YOUR GOAL
Reproduce the items word for word, from the very first line through the line holding "Action: (175, 86)", inclusive.

SOURCE RECORDS
□ □ □ □ □ □ □

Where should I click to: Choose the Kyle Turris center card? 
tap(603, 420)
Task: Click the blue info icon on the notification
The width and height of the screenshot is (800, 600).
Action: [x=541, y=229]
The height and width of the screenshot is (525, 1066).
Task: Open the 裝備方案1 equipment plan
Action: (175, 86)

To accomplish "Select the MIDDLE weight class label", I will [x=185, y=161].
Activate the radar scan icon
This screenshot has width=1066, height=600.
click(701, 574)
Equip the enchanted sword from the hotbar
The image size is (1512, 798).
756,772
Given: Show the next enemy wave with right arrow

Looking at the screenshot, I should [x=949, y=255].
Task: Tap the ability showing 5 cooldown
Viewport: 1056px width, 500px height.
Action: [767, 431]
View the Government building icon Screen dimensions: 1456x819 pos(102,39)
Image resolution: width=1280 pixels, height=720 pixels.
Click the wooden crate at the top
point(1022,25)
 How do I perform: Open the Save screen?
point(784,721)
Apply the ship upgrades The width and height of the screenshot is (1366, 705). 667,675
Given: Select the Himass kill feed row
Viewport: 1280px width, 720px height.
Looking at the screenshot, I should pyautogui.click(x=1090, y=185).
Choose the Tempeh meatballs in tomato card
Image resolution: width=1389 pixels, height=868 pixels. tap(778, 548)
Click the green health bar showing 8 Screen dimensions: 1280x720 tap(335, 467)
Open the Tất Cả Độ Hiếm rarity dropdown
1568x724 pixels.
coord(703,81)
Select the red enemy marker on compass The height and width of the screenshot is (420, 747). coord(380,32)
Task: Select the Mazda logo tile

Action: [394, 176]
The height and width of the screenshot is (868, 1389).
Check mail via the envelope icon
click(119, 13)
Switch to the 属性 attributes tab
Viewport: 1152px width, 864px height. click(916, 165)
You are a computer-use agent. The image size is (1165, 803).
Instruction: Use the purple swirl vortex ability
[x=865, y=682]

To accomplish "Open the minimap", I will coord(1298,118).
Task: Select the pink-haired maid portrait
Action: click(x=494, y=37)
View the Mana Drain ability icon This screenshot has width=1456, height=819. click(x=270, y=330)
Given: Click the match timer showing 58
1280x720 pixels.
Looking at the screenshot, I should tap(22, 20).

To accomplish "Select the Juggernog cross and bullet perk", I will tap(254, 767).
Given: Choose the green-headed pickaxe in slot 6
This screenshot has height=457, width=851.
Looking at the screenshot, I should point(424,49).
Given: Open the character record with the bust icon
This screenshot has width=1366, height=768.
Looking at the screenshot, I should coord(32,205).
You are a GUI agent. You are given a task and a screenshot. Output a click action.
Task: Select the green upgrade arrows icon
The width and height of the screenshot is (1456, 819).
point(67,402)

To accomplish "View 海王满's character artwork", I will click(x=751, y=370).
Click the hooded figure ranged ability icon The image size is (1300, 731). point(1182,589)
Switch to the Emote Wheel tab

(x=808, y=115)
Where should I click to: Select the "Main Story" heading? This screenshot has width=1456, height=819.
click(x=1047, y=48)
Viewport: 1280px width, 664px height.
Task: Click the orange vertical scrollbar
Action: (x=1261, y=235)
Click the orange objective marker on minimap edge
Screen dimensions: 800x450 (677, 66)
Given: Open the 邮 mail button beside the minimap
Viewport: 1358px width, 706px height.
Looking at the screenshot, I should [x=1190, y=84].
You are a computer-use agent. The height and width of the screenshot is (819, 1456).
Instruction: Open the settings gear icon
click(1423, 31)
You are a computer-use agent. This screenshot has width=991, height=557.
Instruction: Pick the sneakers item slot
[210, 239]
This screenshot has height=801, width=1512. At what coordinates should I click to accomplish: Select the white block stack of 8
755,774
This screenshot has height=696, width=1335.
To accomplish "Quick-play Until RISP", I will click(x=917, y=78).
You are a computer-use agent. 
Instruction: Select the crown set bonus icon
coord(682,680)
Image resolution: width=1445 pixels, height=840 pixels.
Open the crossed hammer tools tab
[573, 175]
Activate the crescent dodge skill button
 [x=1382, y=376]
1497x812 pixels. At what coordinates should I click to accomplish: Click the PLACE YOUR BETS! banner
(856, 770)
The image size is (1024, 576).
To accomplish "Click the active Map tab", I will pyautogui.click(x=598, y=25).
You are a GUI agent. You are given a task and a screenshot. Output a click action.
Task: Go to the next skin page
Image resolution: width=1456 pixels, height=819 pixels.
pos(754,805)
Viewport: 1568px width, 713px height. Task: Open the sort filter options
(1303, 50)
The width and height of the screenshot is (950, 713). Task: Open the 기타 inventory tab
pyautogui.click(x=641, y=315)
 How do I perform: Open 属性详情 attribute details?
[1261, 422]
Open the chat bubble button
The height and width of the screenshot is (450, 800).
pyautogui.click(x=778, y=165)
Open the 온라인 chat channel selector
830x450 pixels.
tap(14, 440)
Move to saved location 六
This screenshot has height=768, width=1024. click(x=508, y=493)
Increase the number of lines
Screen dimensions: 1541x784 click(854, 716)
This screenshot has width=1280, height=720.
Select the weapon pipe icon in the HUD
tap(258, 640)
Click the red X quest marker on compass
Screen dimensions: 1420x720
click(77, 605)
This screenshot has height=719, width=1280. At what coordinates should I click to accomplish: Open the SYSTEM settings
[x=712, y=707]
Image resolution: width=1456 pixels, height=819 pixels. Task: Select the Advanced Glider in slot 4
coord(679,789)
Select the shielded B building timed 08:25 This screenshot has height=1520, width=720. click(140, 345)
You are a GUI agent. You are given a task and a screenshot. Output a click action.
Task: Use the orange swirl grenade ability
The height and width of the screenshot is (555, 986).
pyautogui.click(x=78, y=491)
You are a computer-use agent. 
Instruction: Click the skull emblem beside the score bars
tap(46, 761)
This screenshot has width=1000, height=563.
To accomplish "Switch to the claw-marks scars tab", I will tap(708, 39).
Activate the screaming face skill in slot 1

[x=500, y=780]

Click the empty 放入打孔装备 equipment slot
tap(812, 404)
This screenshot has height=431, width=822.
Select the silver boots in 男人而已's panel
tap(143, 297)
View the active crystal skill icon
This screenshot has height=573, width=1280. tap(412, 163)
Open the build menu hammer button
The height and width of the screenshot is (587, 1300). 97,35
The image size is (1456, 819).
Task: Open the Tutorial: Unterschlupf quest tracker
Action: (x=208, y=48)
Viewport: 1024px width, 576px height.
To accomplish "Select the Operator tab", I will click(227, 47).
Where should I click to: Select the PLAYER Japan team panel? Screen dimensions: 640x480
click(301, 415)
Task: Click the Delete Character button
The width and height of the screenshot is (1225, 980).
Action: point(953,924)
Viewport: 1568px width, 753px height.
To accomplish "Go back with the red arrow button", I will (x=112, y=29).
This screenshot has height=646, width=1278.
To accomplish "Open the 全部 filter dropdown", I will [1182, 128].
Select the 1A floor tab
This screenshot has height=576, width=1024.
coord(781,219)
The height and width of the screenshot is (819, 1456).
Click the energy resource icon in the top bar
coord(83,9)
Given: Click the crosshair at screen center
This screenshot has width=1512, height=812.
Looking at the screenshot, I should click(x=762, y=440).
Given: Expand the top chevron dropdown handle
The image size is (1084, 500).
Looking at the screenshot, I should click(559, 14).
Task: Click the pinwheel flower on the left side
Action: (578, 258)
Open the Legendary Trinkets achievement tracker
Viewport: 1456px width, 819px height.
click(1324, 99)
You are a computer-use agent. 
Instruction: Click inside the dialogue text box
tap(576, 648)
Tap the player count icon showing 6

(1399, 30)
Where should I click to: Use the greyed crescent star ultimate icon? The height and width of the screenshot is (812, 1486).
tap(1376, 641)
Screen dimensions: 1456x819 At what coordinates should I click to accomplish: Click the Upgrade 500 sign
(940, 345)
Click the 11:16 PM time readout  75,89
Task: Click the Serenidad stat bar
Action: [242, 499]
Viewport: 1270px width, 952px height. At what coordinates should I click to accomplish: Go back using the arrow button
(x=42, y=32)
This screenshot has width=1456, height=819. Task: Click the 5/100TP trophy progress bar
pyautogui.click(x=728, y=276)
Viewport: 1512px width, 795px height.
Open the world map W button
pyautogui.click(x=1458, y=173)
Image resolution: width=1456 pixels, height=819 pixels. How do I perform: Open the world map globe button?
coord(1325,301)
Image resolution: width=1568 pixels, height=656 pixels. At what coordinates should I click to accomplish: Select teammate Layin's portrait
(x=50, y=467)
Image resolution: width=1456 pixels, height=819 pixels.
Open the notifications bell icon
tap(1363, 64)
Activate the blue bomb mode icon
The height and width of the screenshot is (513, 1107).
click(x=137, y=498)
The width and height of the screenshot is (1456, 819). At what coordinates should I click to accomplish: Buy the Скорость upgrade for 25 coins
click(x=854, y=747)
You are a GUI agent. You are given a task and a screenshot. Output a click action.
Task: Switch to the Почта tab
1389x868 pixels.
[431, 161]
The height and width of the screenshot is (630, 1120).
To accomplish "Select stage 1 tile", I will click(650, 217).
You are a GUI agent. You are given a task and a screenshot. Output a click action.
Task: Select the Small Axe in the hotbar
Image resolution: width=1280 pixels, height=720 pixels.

□ □ □ □ □ □ □

WRITTEN SOLUTION
Where should I click to: Choose the Kyle Turris center card? 
tap(603, 420)
Task: Click the blue info icon on the notification
The width and height of the screenshot is (800, 600).
Action: [x=541, y=229]
The height and width of the screenshot is (525, 1066).
Task: Open the 裝備方案1 equipment plan
Action: (175, 86)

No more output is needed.